Requirements: Rewrite everything from the line containing "Viewport: 859px width, 600px height." down to the line containing "pos(761,190)" in the entries, with "Reports" changed to "Invoices" and nothing else altered. Give only those lines.

Collection entries:

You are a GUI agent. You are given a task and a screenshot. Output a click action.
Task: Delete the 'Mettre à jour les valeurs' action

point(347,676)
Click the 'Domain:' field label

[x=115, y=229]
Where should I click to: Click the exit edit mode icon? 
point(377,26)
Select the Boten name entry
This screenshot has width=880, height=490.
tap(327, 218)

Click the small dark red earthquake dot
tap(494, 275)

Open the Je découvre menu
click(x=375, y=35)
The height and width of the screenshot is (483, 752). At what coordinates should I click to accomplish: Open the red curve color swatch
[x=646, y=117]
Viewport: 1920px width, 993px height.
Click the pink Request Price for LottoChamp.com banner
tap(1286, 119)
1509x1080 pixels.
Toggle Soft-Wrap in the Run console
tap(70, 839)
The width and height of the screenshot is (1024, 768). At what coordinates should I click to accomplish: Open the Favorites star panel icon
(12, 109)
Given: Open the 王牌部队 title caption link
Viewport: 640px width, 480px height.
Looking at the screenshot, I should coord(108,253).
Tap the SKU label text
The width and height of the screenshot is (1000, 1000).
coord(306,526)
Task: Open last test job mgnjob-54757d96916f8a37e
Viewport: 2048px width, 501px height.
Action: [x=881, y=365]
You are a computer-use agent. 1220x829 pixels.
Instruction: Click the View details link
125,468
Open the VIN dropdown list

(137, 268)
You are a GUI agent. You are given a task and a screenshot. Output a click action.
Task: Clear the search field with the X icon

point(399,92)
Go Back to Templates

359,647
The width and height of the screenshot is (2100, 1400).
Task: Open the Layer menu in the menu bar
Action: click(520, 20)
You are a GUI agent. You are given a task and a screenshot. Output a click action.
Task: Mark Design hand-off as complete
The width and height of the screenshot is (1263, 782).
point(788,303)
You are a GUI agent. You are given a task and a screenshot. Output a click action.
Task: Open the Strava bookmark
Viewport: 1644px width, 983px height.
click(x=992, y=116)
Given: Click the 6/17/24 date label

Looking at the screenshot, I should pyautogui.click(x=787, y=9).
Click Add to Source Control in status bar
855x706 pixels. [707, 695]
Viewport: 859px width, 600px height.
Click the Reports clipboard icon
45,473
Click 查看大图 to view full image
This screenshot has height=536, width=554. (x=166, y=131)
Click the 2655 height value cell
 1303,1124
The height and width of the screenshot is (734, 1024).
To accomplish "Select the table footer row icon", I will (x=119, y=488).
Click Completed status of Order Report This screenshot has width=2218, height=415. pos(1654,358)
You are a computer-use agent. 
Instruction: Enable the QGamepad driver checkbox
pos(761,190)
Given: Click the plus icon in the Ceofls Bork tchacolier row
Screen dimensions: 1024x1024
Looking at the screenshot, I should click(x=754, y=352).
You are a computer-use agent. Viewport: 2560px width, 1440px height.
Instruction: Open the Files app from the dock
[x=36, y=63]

Result for this exercise:
Viewport: 859px width, 600px height.
Click the Invoices clipboard icon
45,473
Click 查看大图 to view full image
This screenshot has height=536, width=554. (x=166, y=131)
Click the 2655 height value cell
 1303,1124
The height and width of the screenshot is (734, 1024).
To accomplish "Select the table footer row icon", I will (x=119, y=488).
Click Completed status of Order Report This screenshot has width=2218, height=415. pos(1654,358)
You are a computer-use agent. 
Instruction: Enable the QGamepad driver checkbox
pos(761,190)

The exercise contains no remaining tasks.